The Poisson regression shows that boys are more likely to die from unintentional injuries than girls. In addition to the results of Yin et al. reported in 2015, the same relationship was found in Canada and India23,24,25. This may be because males are more physical actively and more likely to be exposed to UI risk factors. In addition, the risk of UI deaths in children increased with age. This was similar to the findings of He et al.7. One possible reason is that children’s ability to engage in activities and the scope of the activities increases gradually with increasing age, which increases the likelihood of exposure to UI risk factors. However, children’s ability to identify and avoid dangerous situations is limited, and thus it is easy for them to sustain a variety of UI events. The model also showed an interaction between sex and age in which older male children had a higher risk of unintentional injury death, suggesting that more attention should be paid to the prevention of unintentional injury death in older male children.

Only by analysing the cause of UI deaths can we provide a basis for formulating measures to prevent unintentional injury. During 2009–2017, drowning and accidental asphyxia were the main causes of UI-specific U5MRs both in urban and rural areas. The leading cause of unintentional deaths among the three age groups are different, with accidental asphyxia being the leading cause among neonates and post-neonates and drowning being the main cause in children, which is consistent with what Xu observed26. A possible reason is that most infants sleep in soft beds or sofas together with their parents, while some studies have shown that it could increase the risk of infants accidental asphyxia27,28. As age increases, children engage in increased physical activity and are curious about the outside world, increasing exposure to other risk factors such as for drowning and traffic accidents. In summary, to effectively reduce the number of deaths caused by UI in children, the government should strengthen the management of children at high risk of UI and pay more attention to accidental asphyxia in infancy and to drowning in children.
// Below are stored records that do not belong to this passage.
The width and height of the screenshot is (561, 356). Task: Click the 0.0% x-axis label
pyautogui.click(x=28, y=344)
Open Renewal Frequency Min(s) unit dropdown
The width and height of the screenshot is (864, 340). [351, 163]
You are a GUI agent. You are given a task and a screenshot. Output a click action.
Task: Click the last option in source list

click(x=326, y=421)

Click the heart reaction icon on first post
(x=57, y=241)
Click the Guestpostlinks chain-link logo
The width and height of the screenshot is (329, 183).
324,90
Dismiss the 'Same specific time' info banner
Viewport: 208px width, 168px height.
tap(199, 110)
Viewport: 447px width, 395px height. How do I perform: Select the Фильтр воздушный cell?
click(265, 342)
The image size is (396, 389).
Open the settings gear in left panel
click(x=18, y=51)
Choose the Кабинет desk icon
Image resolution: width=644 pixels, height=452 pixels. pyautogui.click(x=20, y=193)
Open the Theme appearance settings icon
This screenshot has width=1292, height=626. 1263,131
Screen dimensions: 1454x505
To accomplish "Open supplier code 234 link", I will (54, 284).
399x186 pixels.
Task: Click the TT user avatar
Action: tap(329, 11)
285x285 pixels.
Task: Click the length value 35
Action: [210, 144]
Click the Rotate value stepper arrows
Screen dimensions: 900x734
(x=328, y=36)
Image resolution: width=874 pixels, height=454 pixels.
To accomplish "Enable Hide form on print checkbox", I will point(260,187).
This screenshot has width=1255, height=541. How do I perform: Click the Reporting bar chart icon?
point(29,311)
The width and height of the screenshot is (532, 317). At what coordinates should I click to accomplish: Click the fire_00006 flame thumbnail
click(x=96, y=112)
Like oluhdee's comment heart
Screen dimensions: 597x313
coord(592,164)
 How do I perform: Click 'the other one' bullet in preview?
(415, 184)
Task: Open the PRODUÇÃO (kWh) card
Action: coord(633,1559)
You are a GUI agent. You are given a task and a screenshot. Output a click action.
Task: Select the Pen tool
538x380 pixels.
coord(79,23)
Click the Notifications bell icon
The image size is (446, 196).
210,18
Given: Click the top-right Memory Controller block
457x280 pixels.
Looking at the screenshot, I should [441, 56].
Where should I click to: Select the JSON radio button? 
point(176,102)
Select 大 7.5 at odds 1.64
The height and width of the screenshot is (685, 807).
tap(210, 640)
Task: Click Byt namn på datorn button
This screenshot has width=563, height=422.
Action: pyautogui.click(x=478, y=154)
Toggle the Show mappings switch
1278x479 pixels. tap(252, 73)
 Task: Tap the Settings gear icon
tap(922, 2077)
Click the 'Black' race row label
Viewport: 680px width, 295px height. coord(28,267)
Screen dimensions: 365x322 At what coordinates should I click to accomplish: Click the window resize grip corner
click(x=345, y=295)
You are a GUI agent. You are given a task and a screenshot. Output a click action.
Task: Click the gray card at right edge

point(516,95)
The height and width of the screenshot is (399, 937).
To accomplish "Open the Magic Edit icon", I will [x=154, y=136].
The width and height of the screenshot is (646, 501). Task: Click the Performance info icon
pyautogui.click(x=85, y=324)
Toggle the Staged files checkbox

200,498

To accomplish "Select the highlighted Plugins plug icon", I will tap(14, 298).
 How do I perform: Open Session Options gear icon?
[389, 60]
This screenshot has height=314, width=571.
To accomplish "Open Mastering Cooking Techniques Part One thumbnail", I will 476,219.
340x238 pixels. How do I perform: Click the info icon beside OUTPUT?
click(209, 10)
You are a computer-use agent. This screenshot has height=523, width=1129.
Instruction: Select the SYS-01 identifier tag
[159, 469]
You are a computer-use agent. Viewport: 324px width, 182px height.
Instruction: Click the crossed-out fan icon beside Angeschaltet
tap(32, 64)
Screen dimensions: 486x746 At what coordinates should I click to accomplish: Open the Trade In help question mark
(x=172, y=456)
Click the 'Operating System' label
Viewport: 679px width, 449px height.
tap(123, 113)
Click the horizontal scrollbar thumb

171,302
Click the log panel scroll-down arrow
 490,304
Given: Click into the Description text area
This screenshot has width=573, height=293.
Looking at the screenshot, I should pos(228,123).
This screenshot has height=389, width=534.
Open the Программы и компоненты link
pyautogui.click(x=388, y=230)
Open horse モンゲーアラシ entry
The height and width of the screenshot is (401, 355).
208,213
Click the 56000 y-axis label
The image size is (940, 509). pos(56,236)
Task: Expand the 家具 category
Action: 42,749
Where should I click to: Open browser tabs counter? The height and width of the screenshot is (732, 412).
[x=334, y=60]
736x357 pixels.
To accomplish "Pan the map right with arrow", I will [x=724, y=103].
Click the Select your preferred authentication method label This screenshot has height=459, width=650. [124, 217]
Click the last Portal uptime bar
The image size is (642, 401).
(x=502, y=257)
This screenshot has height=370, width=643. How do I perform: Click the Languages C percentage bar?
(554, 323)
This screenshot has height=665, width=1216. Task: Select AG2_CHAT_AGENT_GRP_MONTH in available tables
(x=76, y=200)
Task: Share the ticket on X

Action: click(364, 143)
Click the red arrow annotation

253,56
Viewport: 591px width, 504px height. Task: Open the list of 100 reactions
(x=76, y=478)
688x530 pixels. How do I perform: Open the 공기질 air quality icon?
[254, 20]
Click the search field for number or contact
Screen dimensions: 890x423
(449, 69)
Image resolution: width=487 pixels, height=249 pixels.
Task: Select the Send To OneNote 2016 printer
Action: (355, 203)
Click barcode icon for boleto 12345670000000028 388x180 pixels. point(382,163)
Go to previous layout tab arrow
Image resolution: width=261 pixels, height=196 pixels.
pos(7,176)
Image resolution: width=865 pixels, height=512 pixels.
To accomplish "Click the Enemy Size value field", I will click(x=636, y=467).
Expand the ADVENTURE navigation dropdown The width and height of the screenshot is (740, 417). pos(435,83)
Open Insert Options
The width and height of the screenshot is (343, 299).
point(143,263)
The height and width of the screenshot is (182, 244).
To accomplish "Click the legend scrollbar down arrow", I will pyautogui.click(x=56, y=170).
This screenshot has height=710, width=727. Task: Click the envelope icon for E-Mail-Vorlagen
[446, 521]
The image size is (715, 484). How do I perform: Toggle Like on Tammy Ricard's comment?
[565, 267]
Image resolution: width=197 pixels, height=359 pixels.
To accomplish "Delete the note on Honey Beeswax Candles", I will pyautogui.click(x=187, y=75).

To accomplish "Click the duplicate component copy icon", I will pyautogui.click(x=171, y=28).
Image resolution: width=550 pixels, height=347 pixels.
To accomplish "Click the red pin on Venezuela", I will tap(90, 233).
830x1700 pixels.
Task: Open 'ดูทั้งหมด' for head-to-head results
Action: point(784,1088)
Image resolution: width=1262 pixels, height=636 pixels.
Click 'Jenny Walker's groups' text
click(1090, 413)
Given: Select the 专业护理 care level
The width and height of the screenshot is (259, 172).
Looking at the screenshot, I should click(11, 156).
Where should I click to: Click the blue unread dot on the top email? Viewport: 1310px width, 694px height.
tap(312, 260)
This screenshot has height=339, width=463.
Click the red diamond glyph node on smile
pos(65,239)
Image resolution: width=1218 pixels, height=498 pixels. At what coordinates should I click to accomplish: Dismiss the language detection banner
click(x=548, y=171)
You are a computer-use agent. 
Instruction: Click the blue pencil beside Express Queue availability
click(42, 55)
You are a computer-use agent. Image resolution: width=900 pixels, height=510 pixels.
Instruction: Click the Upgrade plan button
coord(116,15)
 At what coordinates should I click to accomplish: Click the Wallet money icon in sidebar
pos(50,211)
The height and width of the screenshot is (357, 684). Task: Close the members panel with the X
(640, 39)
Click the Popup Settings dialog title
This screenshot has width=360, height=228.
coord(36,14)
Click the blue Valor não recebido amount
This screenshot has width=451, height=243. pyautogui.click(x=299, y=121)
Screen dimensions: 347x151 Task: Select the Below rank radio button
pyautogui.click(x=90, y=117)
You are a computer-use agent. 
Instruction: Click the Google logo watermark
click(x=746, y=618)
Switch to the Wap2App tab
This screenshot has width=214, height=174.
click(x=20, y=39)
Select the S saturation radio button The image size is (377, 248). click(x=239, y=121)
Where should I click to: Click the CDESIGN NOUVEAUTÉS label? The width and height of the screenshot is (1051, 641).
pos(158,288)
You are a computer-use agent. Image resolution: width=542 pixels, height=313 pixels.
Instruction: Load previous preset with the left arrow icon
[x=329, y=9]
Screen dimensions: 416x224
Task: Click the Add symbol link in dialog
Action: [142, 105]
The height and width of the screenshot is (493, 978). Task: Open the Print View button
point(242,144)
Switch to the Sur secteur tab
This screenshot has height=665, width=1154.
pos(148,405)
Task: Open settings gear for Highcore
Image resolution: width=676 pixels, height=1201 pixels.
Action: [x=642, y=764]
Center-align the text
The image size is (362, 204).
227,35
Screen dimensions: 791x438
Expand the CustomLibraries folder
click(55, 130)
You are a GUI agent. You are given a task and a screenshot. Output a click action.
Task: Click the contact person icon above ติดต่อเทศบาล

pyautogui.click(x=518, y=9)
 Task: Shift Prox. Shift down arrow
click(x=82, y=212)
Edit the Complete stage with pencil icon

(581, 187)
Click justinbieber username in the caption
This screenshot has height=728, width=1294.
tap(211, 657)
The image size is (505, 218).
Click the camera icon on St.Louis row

When children suffer from UI, if they can be treated in time, the survival rate will significantly improve. The results of this study show that 49.9% of children did not receive any treatment before death caused by UI. Part of the reason may be that the children suffered serious UI and died before they were found. The study also found that the proportion of children who did not receive any treatment in rural areas was higher than that in urban areas. The possible reason is that the travel is inconvenient in rural areas, and most of the residents are far from the nearest medical institutions; thus, the likelihood of receiving timely treatment in rural areas is lower than in urban areas29.

Limitations

This study has some limitations. First, the UI death data were collected from the National Health Statistics Survey System. While the overall mortality rate is accurate, the proportions of different factors may differ from those of the population and may therefore affect the results. Second, we do not collect data on factors related to unintentional injury deaths in children, such as family economic level and parental education level; as a result, we cannot quantify these other risk factors for UI death in children. Because the denominator for UI-specific U5MRs per month is uncertain, we cannot explore the seasonality of UI-specific U5MRs in-depth. Finally, the reporting system does not include more specific causes of death; thus, targeted suggestions are difficult to conclude.

Conclusions

The UI-specific U5MRs significantly declined in Sichuan province from 2009 to 2017, but disparities in UI-specific U5MRs in urban and rural areas still exist. Reduction of U5MRs due to UI should be a major public health concern in western China.